(Stored data)

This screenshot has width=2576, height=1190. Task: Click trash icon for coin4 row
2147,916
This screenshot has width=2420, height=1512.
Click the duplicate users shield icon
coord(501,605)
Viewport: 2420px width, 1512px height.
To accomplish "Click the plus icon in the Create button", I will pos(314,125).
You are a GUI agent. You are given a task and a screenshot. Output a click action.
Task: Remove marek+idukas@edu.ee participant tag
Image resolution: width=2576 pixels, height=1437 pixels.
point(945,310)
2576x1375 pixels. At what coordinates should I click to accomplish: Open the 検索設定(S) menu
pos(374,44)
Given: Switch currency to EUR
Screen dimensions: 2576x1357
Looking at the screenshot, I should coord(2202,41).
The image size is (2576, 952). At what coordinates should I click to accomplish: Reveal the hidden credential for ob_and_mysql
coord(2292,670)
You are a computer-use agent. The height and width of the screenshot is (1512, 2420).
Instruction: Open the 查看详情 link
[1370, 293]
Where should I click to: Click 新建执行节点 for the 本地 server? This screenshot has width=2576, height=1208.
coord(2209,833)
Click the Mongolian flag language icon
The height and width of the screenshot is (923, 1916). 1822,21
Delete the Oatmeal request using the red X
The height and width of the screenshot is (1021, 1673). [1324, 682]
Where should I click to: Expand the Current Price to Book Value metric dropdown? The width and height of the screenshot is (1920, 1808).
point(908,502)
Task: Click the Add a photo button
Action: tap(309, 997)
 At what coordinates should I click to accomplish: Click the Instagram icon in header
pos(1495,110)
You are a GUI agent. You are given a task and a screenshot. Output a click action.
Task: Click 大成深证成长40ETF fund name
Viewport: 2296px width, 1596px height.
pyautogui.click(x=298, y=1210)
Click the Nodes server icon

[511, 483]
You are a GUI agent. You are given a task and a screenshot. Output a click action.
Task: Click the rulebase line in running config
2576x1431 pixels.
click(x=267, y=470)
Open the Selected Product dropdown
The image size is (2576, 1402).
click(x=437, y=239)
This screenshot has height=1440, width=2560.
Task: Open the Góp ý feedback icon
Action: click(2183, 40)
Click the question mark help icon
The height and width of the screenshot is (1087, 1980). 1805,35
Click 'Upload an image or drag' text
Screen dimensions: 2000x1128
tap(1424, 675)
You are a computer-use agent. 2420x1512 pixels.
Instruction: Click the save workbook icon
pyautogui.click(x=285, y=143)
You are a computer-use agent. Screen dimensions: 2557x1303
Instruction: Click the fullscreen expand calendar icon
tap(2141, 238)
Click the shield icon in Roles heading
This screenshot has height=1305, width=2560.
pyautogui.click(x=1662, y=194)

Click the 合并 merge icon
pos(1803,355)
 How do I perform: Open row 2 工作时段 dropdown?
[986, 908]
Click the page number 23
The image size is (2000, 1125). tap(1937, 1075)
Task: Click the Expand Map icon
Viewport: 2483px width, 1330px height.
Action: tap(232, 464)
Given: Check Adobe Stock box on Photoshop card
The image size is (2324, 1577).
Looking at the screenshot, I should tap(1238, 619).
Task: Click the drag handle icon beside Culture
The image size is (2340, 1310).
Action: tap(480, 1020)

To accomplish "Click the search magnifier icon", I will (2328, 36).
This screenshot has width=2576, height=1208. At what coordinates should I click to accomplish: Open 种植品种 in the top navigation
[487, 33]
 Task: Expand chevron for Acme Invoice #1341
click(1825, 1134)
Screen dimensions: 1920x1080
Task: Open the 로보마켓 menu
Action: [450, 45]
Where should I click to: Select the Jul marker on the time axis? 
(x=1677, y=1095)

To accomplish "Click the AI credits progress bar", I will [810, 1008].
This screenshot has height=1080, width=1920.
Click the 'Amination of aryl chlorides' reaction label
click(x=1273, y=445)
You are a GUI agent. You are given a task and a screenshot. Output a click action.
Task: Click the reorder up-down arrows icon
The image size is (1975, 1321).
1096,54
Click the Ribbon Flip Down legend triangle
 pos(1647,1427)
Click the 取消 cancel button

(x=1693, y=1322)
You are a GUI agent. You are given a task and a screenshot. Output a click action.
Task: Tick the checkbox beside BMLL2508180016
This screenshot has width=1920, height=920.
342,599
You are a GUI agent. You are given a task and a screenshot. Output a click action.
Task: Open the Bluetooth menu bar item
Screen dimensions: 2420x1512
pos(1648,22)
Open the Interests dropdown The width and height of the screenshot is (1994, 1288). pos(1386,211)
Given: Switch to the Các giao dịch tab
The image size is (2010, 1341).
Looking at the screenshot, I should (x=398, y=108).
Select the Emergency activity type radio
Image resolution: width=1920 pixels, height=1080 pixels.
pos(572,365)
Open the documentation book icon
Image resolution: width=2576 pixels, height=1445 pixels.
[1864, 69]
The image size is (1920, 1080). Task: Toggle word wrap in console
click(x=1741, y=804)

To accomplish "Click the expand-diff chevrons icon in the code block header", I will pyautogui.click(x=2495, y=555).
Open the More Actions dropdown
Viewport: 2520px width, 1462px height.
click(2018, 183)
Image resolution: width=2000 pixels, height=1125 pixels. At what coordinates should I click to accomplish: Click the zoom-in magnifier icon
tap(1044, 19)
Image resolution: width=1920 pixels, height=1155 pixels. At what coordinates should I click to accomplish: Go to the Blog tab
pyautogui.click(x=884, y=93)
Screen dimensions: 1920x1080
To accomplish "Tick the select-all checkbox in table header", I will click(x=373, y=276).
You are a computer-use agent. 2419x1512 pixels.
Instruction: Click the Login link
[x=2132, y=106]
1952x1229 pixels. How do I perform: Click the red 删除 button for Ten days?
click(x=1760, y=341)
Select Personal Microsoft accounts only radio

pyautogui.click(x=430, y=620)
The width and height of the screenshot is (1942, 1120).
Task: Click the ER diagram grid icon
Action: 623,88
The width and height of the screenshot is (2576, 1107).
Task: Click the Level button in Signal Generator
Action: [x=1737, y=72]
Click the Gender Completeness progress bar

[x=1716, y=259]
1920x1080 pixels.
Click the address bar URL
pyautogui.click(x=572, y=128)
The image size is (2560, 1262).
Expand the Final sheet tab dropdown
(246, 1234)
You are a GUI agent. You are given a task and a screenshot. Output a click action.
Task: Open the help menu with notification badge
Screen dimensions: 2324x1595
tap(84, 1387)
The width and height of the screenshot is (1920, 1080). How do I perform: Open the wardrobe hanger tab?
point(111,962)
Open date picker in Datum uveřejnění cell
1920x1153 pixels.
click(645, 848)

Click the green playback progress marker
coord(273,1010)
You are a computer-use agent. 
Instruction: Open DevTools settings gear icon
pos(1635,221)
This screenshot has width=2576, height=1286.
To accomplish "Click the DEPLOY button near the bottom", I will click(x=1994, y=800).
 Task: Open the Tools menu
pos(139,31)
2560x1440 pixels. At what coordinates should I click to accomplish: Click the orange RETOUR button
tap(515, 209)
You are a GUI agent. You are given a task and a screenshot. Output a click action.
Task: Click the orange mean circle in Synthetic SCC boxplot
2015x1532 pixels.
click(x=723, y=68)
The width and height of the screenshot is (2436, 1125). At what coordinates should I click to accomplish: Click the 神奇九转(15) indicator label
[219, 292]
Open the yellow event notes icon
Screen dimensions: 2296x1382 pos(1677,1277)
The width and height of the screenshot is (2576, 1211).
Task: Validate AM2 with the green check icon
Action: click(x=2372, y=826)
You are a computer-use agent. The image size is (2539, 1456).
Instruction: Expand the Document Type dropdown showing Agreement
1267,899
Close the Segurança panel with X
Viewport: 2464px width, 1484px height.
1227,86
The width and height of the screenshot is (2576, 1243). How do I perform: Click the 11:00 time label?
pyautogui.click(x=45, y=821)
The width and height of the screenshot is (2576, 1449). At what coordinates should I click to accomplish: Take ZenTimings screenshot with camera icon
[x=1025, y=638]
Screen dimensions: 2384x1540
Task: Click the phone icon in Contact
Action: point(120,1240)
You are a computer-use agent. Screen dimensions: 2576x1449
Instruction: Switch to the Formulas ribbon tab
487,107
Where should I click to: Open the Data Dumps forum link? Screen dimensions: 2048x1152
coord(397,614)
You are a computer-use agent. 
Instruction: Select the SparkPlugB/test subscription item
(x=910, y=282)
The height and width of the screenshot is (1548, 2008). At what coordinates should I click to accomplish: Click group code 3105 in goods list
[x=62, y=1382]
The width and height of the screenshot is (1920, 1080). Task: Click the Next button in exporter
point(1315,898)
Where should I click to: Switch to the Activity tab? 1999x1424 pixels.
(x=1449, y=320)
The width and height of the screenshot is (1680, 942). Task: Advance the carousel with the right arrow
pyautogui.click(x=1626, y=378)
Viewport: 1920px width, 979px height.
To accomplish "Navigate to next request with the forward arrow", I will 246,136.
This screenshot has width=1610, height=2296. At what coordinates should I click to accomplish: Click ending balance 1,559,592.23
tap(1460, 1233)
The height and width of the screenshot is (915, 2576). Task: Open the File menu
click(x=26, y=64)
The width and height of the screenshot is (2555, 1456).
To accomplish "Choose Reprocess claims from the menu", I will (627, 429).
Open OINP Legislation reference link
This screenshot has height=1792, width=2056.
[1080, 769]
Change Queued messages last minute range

> [Task directions] Show the lines of the records that include the string "will".

> [Exercise output]
To accomplish "Click the plus icon in the Create button", I will pos(314,125).
To accomplish "Click the search magnifier icon", I will (2328, 36).
To accomplish "Click the AI credits progress bar", I will [810, 1008].
To accomplish "Click the expand-diff chevrons icon in the code block header", I will pyautogui.click(x=2495, y=555).
To accomplish "Tick the select-all checkbox in table header", I will click(x=373, y=276).
To accomplish "Click the DEPLOY button near the bottom", I will click(x=1994, y=800).
To accomplish "Navigate to next request with the forward arrow", I will 246,136.
To accomplish "Choose Reprocess claims from the menu", I will (627, 429).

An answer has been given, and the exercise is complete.